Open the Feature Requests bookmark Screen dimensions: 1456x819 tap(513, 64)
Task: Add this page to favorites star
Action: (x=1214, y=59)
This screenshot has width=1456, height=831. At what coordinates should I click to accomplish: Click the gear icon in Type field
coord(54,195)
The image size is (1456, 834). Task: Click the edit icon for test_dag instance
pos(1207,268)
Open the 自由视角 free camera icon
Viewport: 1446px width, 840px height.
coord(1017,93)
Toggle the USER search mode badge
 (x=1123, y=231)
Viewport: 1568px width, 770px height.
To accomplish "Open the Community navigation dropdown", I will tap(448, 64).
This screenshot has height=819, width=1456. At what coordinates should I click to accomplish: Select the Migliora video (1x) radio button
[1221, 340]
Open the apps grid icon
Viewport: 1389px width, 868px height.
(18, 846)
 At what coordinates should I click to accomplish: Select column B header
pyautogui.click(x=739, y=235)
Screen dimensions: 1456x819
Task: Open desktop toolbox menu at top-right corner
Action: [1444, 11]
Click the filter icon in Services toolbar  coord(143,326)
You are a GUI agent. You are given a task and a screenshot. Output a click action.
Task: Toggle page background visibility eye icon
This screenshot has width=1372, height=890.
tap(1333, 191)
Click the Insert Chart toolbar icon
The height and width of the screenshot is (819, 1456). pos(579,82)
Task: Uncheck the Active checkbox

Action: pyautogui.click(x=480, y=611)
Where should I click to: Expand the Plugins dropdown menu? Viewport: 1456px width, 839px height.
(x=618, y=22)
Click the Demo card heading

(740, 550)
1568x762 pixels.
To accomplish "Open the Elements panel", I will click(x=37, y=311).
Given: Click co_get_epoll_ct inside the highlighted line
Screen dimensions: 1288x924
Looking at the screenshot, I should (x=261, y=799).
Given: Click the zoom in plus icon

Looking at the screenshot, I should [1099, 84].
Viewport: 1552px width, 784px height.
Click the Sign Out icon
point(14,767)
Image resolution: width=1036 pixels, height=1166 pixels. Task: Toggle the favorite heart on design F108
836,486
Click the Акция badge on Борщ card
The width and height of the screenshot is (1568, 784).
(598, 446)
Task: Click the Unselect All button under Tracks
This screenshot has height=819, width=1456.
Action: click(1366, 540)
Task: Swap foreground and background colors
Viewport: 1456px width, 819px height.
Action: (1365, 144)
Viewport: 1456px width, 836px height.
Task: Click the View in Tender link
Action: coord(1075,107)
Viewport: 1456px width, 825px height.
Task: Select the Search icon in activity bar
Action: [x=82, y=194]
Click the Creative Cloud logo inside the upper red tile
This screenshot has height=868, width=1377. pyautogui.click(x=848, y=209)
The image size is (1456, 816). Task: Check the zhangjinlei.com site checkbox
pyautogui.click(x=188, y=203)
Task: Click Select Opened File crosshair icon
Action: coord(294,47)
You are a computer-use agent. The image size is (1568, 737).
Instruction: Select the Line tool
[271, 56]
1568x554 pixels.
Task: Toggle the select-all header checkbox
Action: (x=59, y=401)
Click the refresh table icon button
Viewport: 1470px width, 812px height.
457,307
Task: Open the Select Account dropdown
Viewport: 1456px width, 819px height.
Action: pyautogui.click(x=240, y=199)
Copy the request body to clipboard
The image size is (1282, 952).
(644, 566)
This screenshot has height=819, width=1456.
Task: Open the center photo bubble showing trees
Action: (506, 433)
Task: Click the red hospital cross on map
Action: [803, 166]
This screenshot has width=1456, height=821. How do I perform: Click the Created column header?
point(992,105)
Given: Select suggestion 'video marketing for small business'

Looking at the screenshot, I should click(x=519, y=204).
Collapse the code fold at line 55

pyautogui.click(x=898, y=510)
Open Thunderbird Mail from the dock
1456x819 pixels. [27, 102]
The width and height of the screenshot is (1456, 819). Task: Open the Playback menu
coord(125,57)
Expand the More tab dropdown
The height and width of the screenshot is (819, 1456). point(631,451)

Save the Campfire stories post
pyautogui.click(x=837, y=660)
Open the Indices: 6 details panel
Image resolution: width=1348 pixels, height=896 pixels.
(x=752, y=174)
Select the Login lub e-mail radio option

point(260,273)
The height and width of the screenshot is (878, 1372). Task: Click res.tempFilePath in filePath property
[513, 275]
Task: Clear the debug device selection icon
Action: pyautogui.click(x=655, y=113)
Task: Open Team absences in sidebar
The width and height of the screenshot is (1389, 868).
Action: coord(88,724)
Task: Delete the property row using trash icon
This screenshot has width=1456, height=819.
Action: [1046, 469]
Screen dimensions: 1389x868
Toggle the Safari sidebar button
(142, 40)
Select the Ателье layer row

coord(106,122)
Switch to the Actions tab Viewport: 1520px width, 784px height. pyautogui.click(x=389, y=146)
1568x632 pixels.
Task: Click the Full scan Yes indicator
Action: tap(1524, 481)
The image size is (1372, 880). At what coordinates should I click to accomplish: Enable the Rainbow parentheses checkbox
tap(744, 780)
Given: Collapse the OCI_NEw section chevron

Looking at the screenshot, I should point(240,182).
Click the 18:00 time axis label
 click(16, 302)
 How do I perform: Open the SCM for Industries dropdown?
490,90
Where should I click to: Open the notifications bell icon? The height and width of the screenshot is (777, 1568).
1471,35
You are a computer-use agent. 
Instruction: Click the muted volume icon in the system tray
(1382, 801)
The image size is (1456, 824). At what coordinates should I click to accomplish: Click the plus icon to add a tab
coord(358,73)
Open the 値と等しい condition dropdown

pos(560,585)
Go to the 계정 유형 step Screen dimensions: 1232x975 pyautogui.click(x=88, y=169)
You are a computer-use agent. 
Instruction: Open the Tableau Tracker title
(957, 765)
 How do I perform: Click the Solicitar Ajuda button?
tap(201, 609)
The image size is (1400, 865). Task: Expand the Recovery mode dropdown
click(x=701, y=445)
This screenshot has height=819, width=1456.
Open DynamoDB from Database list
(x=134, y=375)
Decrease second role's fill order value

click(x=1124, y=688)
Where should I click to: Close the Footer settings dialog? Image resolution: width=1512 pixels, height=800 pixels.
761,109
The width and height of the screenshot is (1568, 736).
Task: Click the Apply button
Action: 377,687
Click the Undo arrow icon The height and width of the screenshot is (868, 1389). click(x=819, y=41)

*TASK*
Find the word "will" in the listing above. Copy each line where it appears.

*TASK SOLUTION*
To accomplish "Open the Community navigation dropdown", I will tap(448, 64).
To accomplish "Open the Elements panel", I will click(x=37, y=311).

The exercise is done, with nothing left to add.